- READING TEXT:
********************
# how long does it take you to complete a piece of work?



## skylight (Oct 2, 2019)

Hi everyone, I am doing a project for statistics class and I decided to incorporate my hobby of watercoloring into it! The idea is to see if there is a trend in how long you have been watercoloring and how long it takes for you to complete a piece of work.

(i hope the mods allow url's) here is the link: https://forms.gle/63cvEzY4f2jhdS1UA 

At the end you can see everyone else's responses as well. Thanks for participating.


----------



## Scott R Nelson (Jun 26, 2013)

I filled out the survey, but don't expect my answers to be of any value to you.


The fastest I've done a painting was four days working on it a few hours a day. But some have been in progress for years, waiting for me to get back to them. Sometimes life gets in the way of painting.


----------



## Kuverte (Jul 15, 2019)

That is not good question, as it depends on your skills, size of work, mood, motif... Usually it takes me about four or five hours. 
-------------------------------------------------------------------------------------------------------------------------
A day without a scrapbooking is a lost day. - Author Vabilo za krst


----------



## sidestory (Feb 4, 2020)

A 9x12 piece of Watercolor painting can take me a whole day. Given that I'm not doing any other thing that day.


----------
********************
- EXERCISE DATA:

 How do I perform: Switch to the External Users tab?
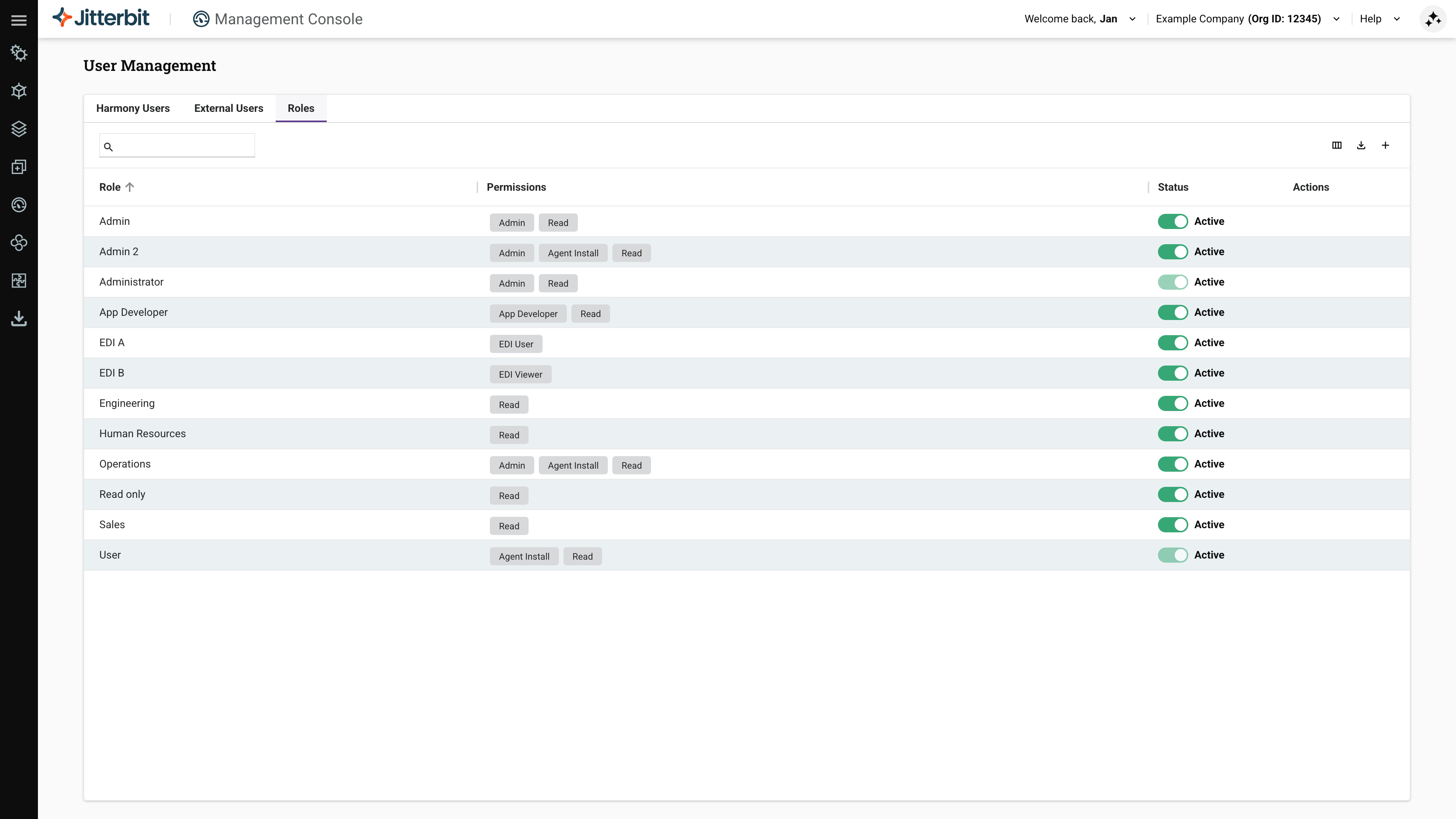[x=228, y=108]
********************
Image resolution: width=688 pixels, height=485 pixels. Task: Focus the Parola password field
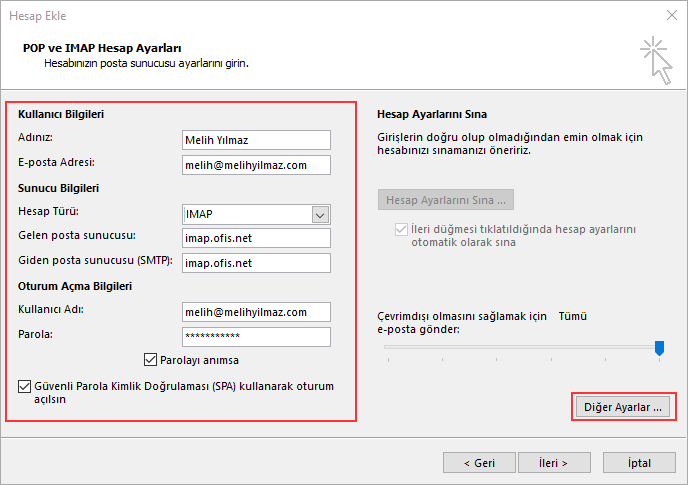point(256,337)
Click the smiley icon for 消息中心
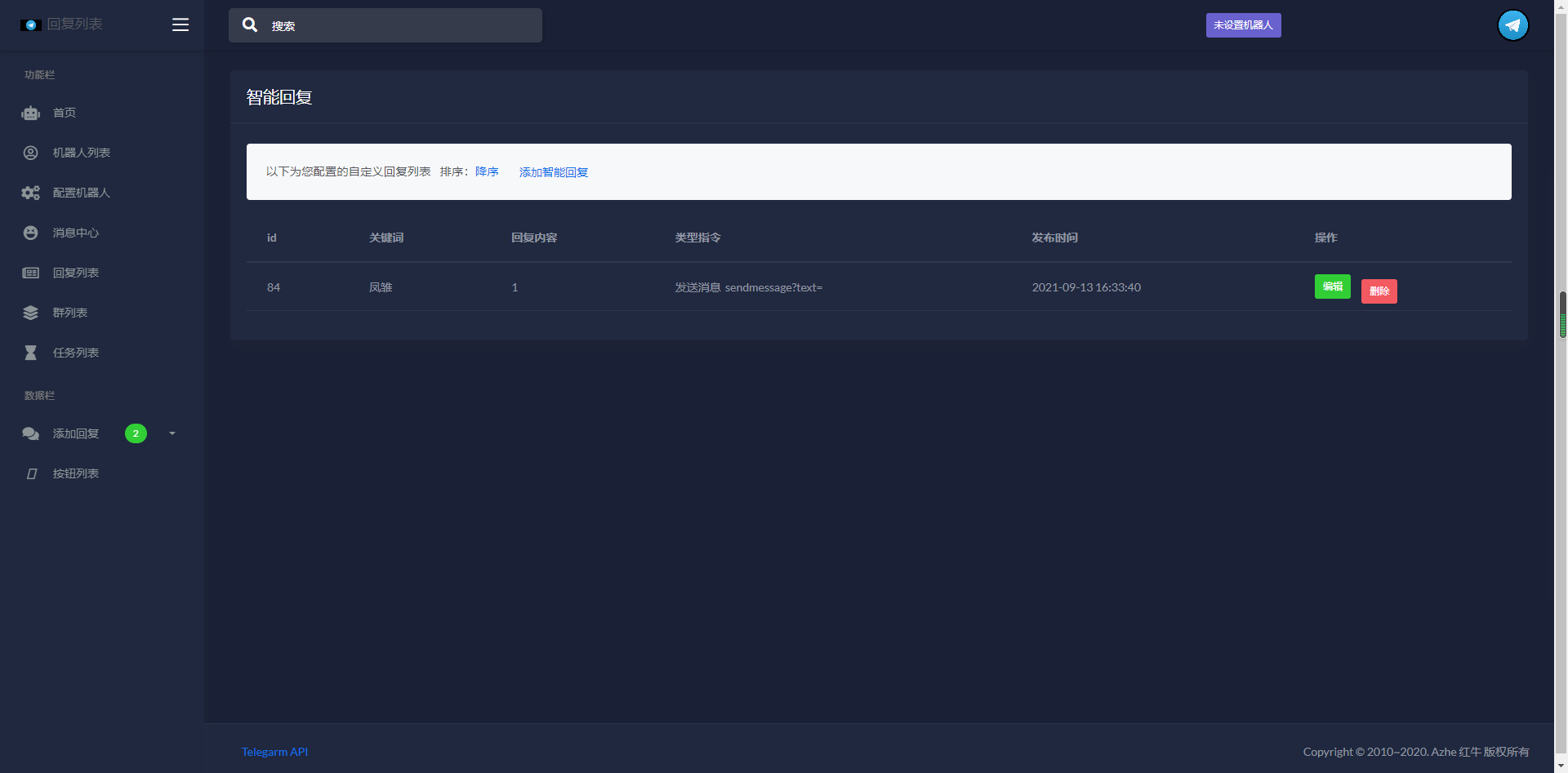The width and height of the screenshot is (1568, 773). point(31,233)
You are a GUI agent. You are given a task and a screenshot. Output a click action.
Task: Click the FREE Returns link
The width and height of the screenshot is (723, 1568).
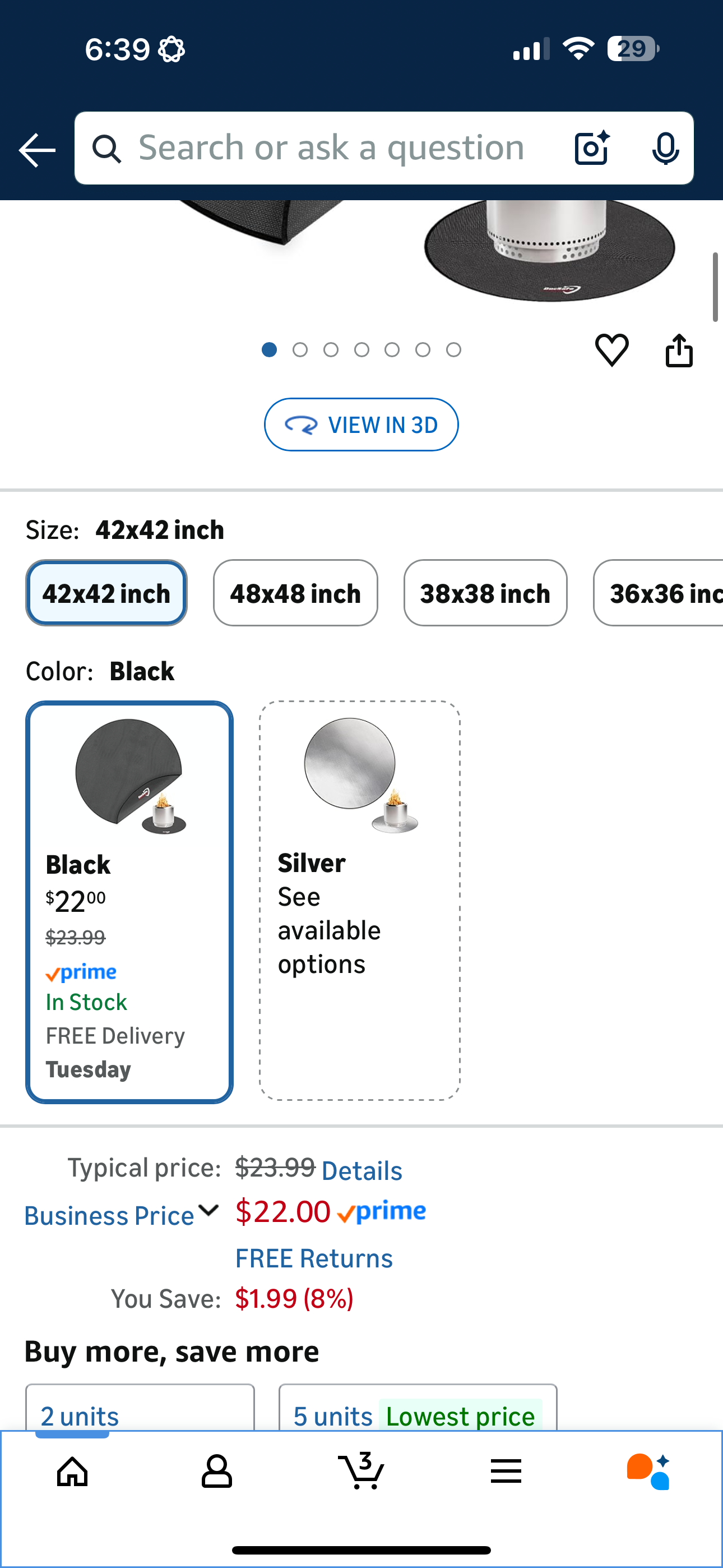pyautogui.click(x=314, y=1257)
********************
- SET OF TASKS:
1. Using the watercolor forum thread, transcribe everything from "(i hope the" down to "value to you.".
2. In the records, rewrite everything from the line that contains "Click the smiley icon for 消息中心" down to the line that contains "pyautogui.click(x=314, y=1257)", changing "smiley icon" to "smiley button" and keeping all else the same. Give only those lines, and leave the pictures out.

- THE ANSWERS:
1.
(i hope the mods allow url's) here is the link: https://forms.gle/63cvEzY4f2jhdS1UA 

At the end you can see everyone else's responses as well. Thanks for participating.


----------



## Scott R Nelson (Jun 26, 2013)

I filled out the survey, but don't expect my answers to be of any value to you.

2.
Click the smiley button for 消息中心
The width and height of the screenshot is (1568, 773). point(31,233)
You are a GUI agent. You are given a task and a screenshot. Output a click action.
Task: Click the FREE Returns link
The width and height of the screenshot is (723, 1568).
pyautogui.click(x=314, y=1257)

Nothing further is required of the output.